I did see your info on your clinical trial- it is posted slightly above this now- thanks!
I actually did speak to a man from Tenneesee who is taking Dr. Cantrell's treatment. It was great talking to him and he says it's like a miracle. He was ready to go on hospice and his PET is now showing Nothing and his CT show just one tiny nodule left, which they will surgically remove. He told me lots of details, which I think I'll post on another thread so more can see and read it.

By the way, to PM, you need to go to the "CSN Homepage", then click on "new email" (or maybe it's "new message". You then need to enter the person's screen name, then type the message to them. Hopefully it will work for you in the future.

You take care and hope finding a trial will work out for you!

Hugs,
Lisa

peterhw's picture
peterhw
Posts: 69
Joined: May 2008

My trial is a phase 1b/2 open label study of AMG655 and AMG479. Both drugs are made by Amgen. AMG655 is an antibody that binds to the death receptor of cancel cell and induces apoptosis (cell self destruction) in cancer cell. AMG479 is an inhibitor target IGF (insulin-like growth factor) receptor. It is supposed to disable the growth of cancer cell. Because it is an open label study, so I and the doctor know which drug and how much I am getting. The phase 1 results look very good.

Peter

califsue
Posts: 80
Joined: Oct 2007

How did you go about choosing your trial? I'm new at this and could use all the help I can get. When I asked my consult oncologist about the trial that you are in, he said that he was not famiiiar with the data and couldn't comment.

Thank you,
Susan

peterhw's picture
peterhw
Posts: 69
Joined: May 2008

I chose the clinical trial after talking to the doctors at Johns Hopkins. I also visited University of Pittsburgh, Sloan Kettering and Georgetown. I am very impressed with Hopkins program. They have lots of trials going on. You also can find available trials at http://clinicaltrials.gov

The detail of my trial is here http://clinicaltrials.gov/ct2/show/NCT00819169

Peter

califsue
Posts: 80
Joined: Oct 2007

Thanks for the information. I will search the sites. Seems overwhelming, but I suppose that you have to start somewhere.

Please keep us informed about how you are doing. Best of luck to you,
Susan

sfmarie's picture
sfmarie
Posts: 605
Joined: Aug 2009

I think clinical trials are options, so you do have that. I am keeping you in my prayers. Let us know how it goes. My sister is also stage iv. She is 39 with mets to her liver and peritoneum. Marie

John23's picture
John23
Posts: 2140
Joined: Jan 2007

I hope everyone understands that when you sign into a clinical trial,
you -do not- know if they are giving you something that might cure
you, or if they are giving you a placebo.

Understand: They do not tell you what group you will be in.

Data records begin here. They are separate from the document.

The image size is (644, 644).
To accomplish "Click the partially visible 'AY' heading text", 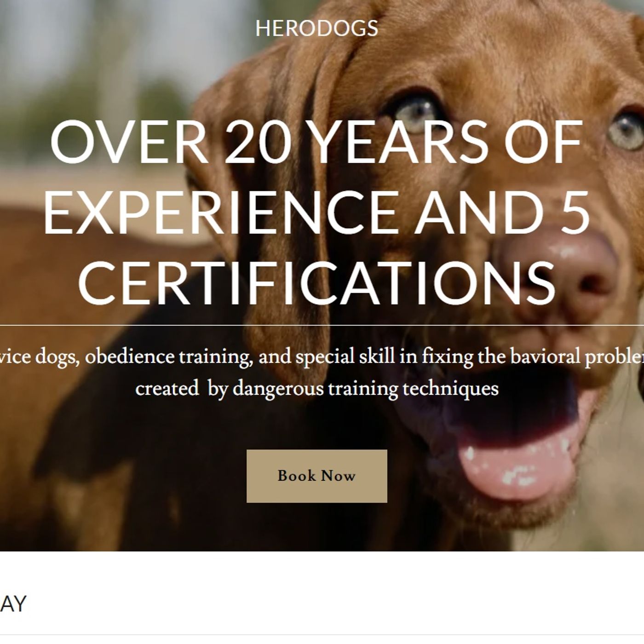I will pos(13,604).
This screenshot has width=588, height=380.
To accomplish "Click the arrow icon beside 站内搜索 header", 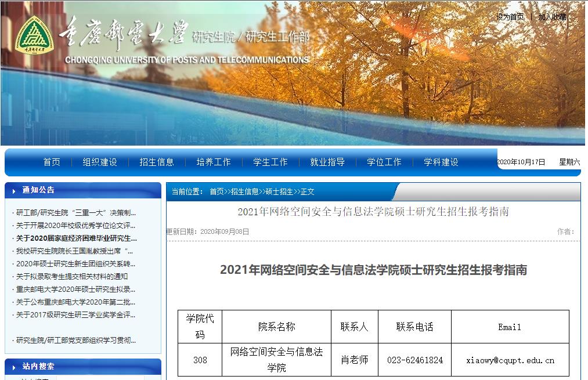I will point(13,367).
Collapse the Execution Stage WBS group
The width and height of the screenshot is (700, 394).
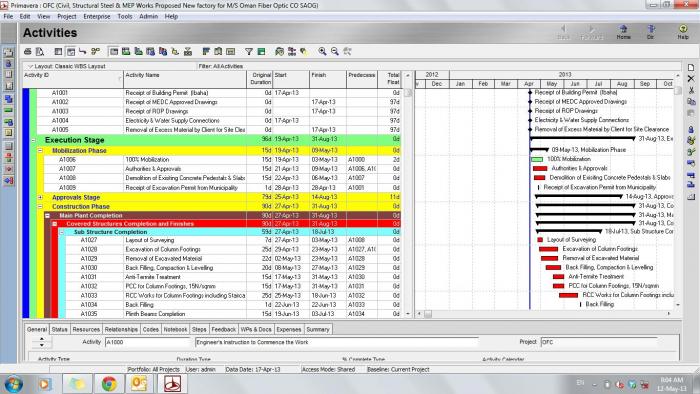pos(33,140)
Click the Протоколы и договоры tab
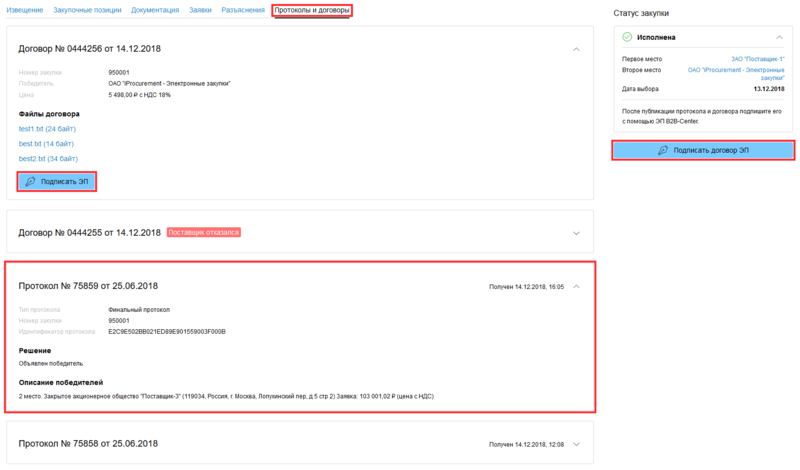Image resolution: width=800 pixels, height=470 pixels. click(313, 10)
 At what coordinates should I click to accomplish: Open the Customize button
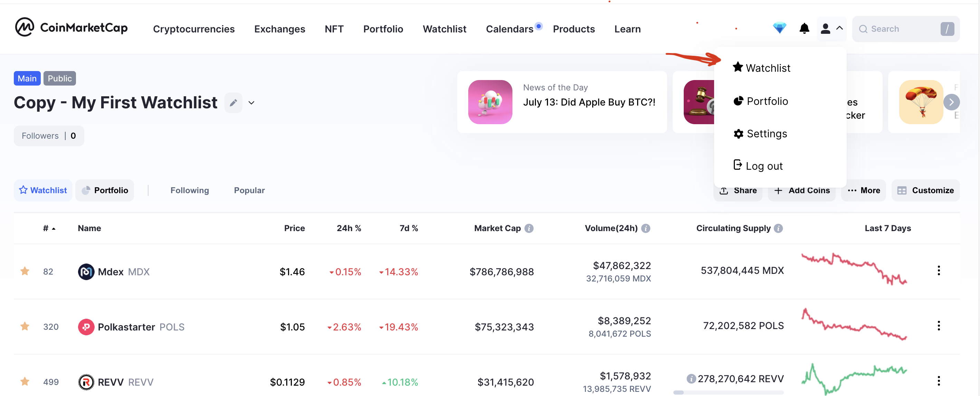point(925,190)
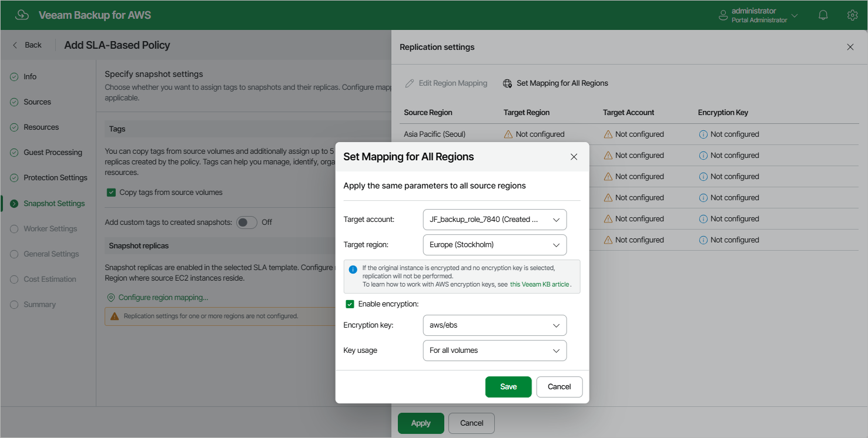
Task: Select the Asia Pacific (Seoul) region row
Action: click(435, 134)
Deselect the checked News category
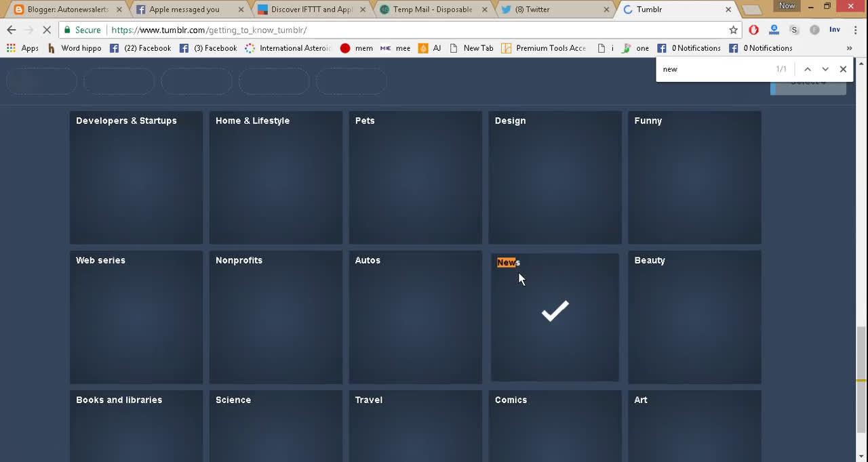 (555, 317)
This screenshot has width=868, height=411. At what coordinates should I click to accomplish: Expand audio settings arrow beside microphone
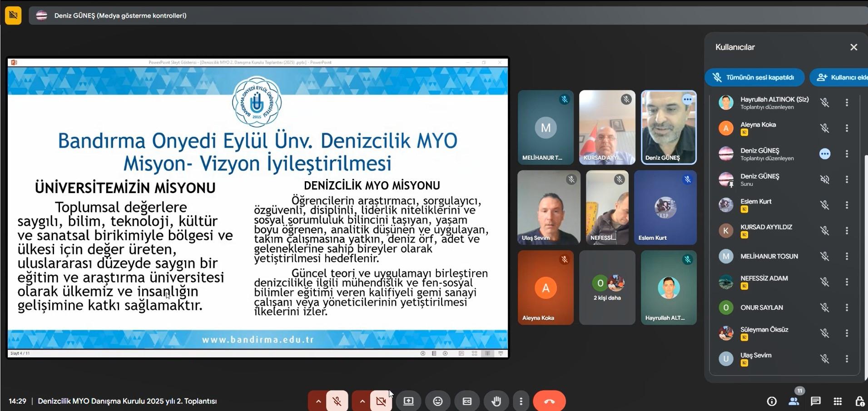click(x=318, y=401)
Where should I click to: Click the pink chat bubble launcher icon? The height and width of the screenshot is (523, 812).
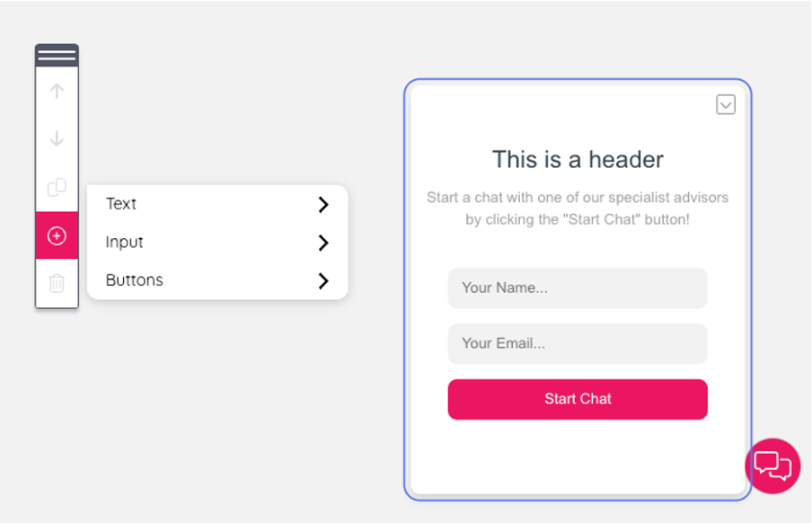[772, 465]
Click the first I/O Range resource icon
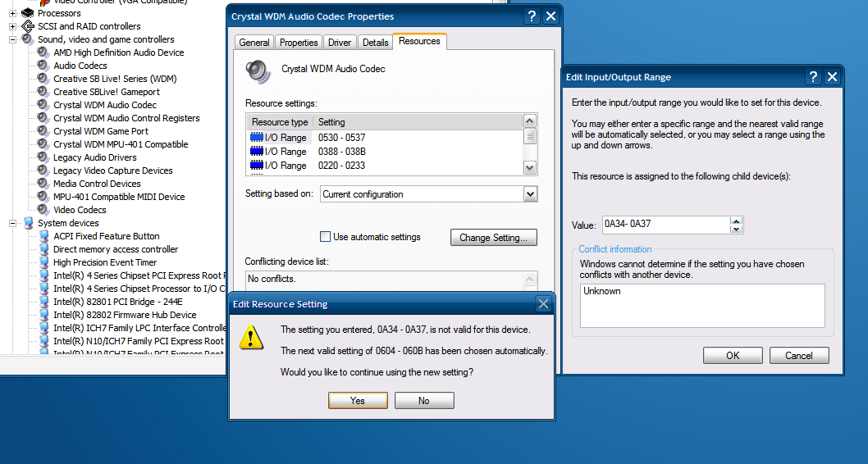868x464 pixels. (257, 138)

I was a 3c/4 colon cancer victim 3+ years ago. If I get worse,
I will try other options, but I wouldn't want to give a year of my
time, only to find out they were giving me protein and water to
see how I compare with the one getting "the cure".

Life's short, and there other options aside from the blind trials.

Listen, cancer scares us all. It's difficult to think straight when you're
so afraid of dying, but we should really try to take time out to think.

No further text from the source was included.